Éthique et Déontologie
Certains laboratoires de produits médicamenteux entreprennent sans cesse des actions marketing énergiques auprès des médecins. L’objectif étant d’orienter, de pousser, d’encourager les médecins à prescrire tel ou tel médicament, surtout auprès des médecins qui entretiennent des liens étroits avec certains laboratoires. A l’évidence, et par la force des choses, ces relations étroites sont parfois plus qu’ambiguës et prêtent à confusion.

Il n’est un secret pour personne que de dire que plusieurs laboratoires de produits pharmaceutiques financent des déplacements et séjours dans des hôtels pour permettre à certains médecins d’assister à des congrès médicaux. On devine aisément que ces mêmes médecins finissent par perdre quelque peu leur indépendance en entretenant des relations opaques avec ces laboratoires, fort heureusement que ces médecins représentent une petite minorité.
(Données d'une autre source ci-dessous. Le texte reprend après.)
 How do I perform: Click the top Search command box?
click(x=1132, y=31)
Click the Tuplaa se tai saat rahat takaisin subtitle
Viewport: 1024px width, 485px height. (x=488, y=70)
Le comportement et les agissements de certains délégués médicaux portent aussi sérieusement atteinte à cette profession qui voit son image écornée.
L’association des délégués médicaux Tunisie avait tenu une réunion le 5 Novembre 2017.  «Notre métier connaît de plus en plus de dépassements, notamment en ce qui concerne le non-respect de l’éthique et de la déontologie qui régissent notre profession, en plus de certains dysfonctionnements en termes de diffusion de l’information à destination des médecins et pharmaciens pour une bonne prescription médicale», s’était insurgé Masri Naoufel, président de l’ADMT. Une charte d’éthique et de déontologie a été instaurée pour mettre fin aux mauvaises pratiques de la visite médicale.
Des salaires attractifs
Près de 4.000 délégués sillonnent chaque jour la Tunisie. Ils sont considérés à juste titre comme la force de frappe des laboratoires pharmaceutiques. Exerçant une activité mi-médicale, mi-commerciale, les délégués médicaux gagnent en général assez bien leur vie. En effet, c’est un métier gratifiant sur le plan salarial, qui permet au visiteur médical de  profiter de deux facteurs essentiels : la rémunération des postes ayant un profil commercial souvent constituée d’un fixe (qui débute par 1.500 Dinars) auquel  viennent s’ajouter des primes établies en fonction des quantités et des produits vendus. Ce métier jouit également de la bonne santé du secteur pharmaceutique. Le salaire d’un délégué pharmaceutique peut donc atteindre facilement 3.000 Dinars / mois, et même plus. Il  est souvent valorisé par une participation sous forme d’intéressement au chiffre d’affaires du laboratoire. Le délégué pharmaceutique perçoit souvent cette prime collective, les laboratoires pharmaceutiques étant souvent en bonne santé financière au même titre que le secteur dans son ensemble. Et à ce salaire intéressant s’ajoutent des avantages en nature qui permettent au délégué pharmaceutique de bénéficier d’un cadre de travail et de vie agréable.